# Plastic Wine Glasses



## MacManiac (Jan 25, 2012)

Since one of our friends became slightly relaxed and broke a wine glass (with the broken glass ending up in the bottom of her pool), we have been looking for plastic wine glasses. Although I cannot stand the thought of drinking from plastic when we are sitting next to the pool, the idea of having to drain the pool is too horrible to contemplate.

Can anyone suggest where we might buy some (ideally not in flourescent lime green)? We should be obliged for your help.


----------



## Pam n Dave (Jun 11, 2007)

Try the Yellow Store, Steptoes, Ebay or Paps on a good day. The good ones are expensive though.


----------



## Mycroft (Sep 9, 2009)

MacManiac said:


> Since one of our friends became slightly relaxed and broke a wine glass (with the broken glass ending up in the bottom of her pool), we have been looking for plastic wine glasses. Although I cannot stand the thought of drinking from plastic when we are sitting next to the pool, the idea of having to drain the pool is too horrible to contemplate.
> 
> Can anyone suggest where we might buy some (ideally not in flourescent lime green)? We should be obliged for your help.

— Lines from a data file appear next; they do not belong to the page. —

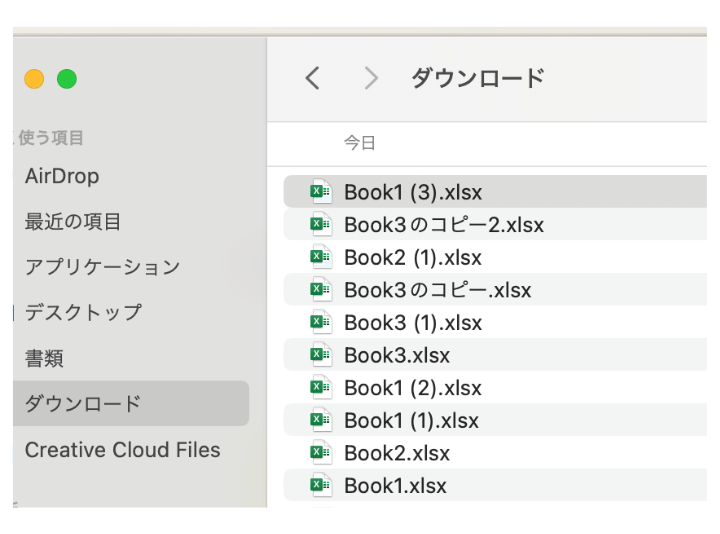The image size is (720, 534).
Task: Open AirDrop in the sidebar
Action: coord(62,176)
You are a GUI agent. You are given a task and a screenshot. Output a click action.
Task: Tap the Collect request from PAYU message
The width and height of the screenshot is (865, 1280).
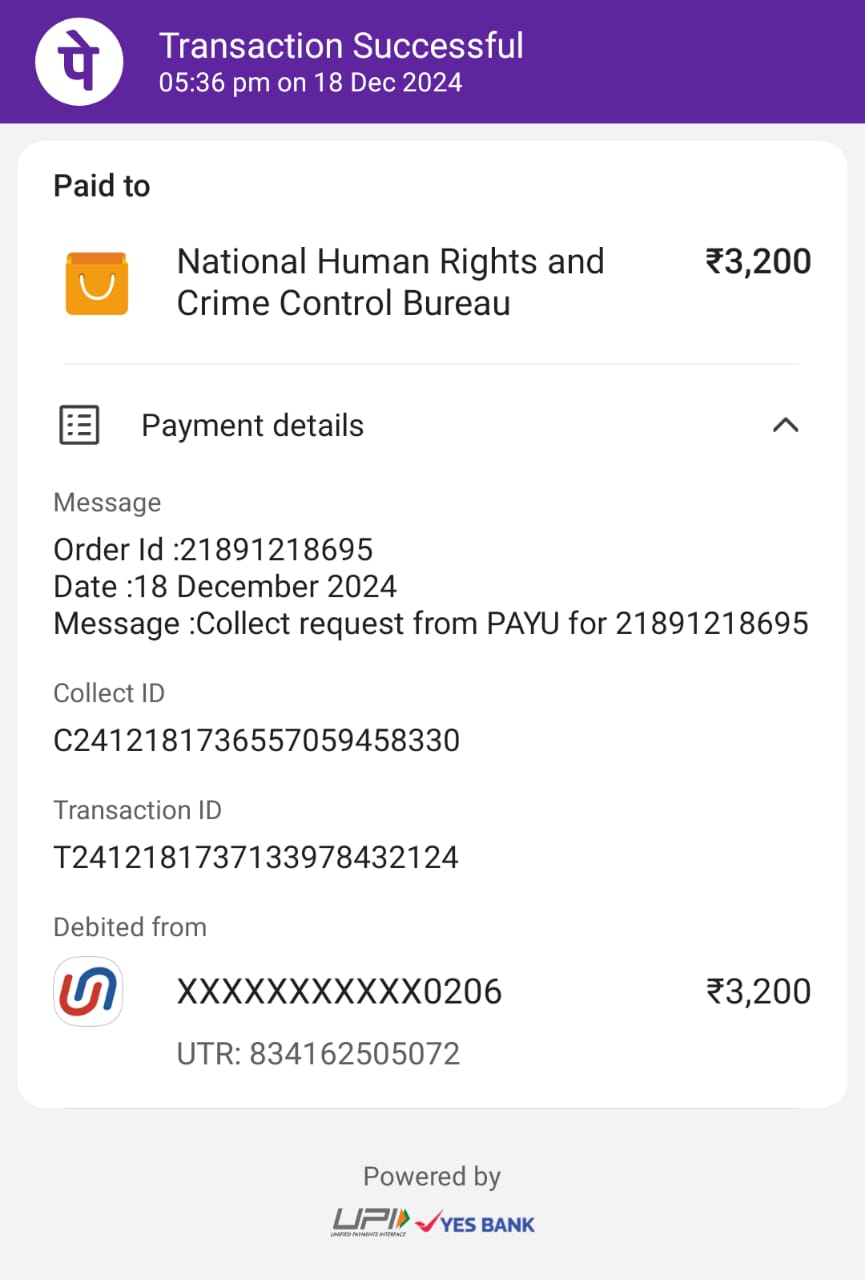(430, 623)
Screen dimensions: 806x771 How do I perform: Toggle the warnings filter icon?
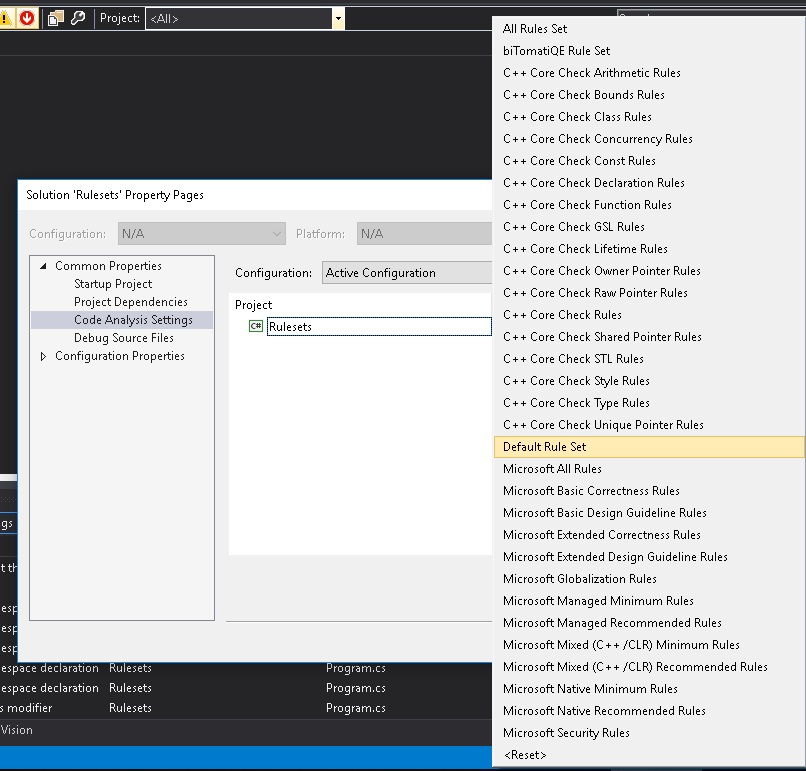coord(6,17)
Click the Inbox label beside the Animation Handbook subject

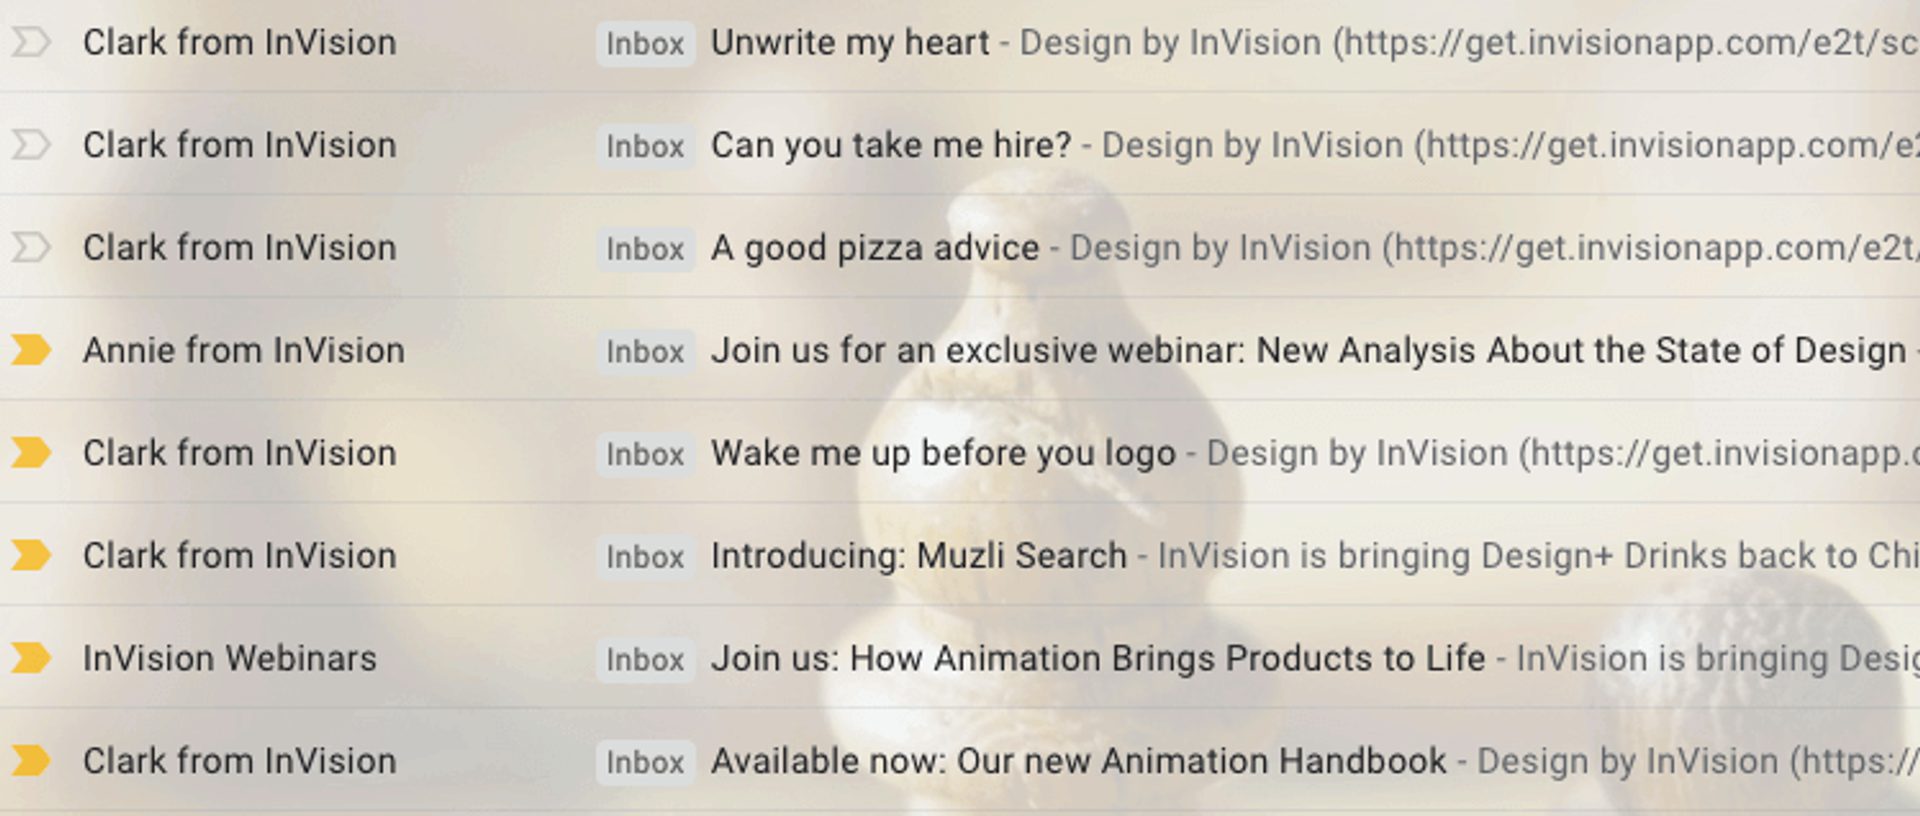(x=645, y=763)
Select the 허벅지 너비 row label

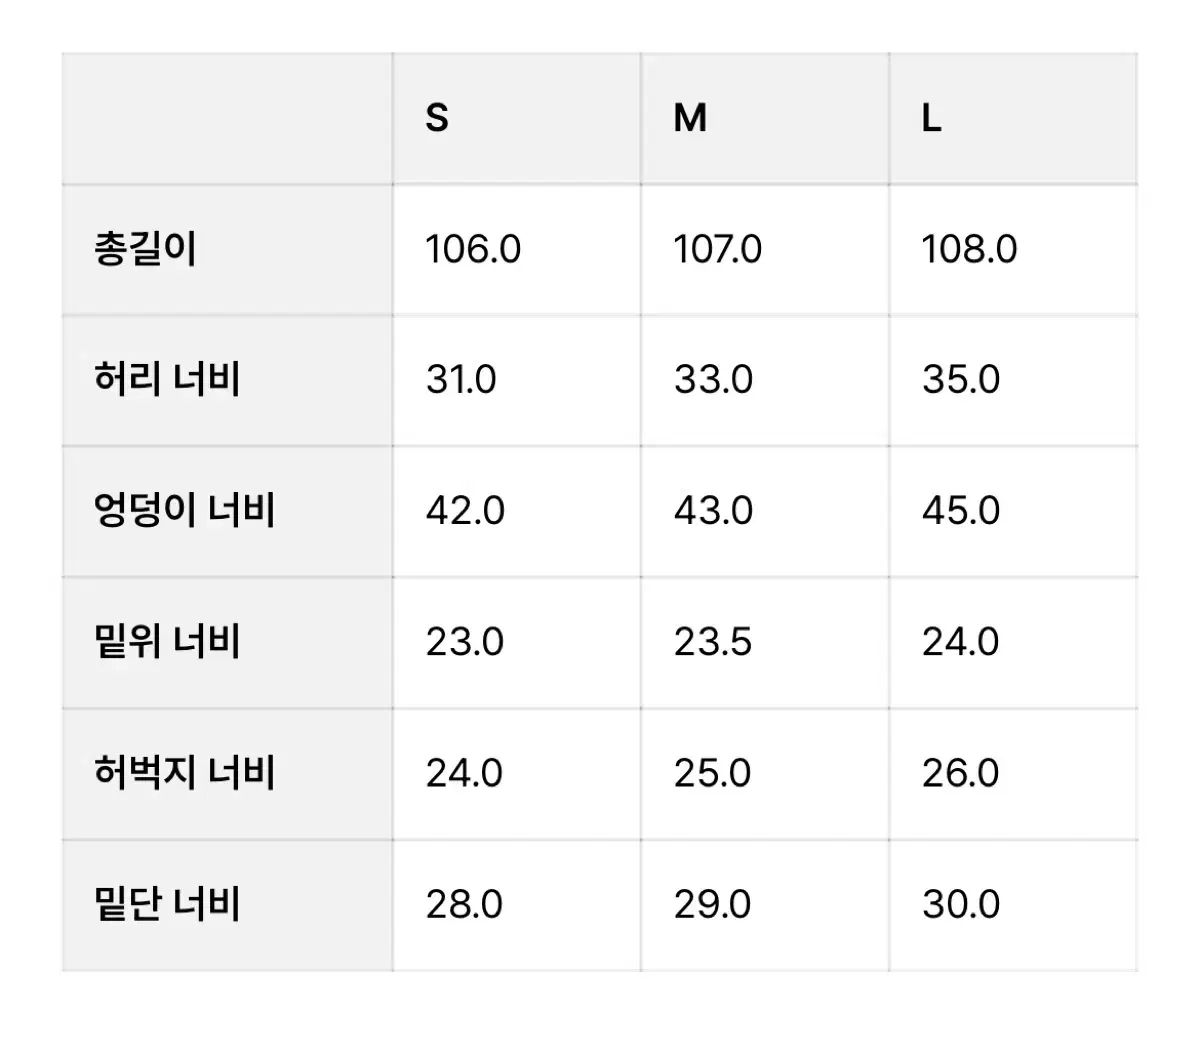[x=184, y=773]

Alpha mega have clear ones as do Ikea they both also also have beer tankards, and other types of plastic 'glasses'
Regards


----------



## MacManiac (Jan 25, 2012)

Many thanks for those suggestions. We'll have a wander and see what we can find.


----------



## Kalimera (Oct 19, 2011)

I'm sure I have seen these in Paps in Pissouri before


----------



## Guest (Jul 23, 2013)

SWJ said:


> I'm sure I have seen these in Paps in Pissouri before


Its far far away from Argaka.....


----------



## Kalimera (Oct 19, 2011)

Vegaanders said:


> Its far far away from Argaka.....


The question should be "where can I get plastic wine glasses near Agaka?"


----------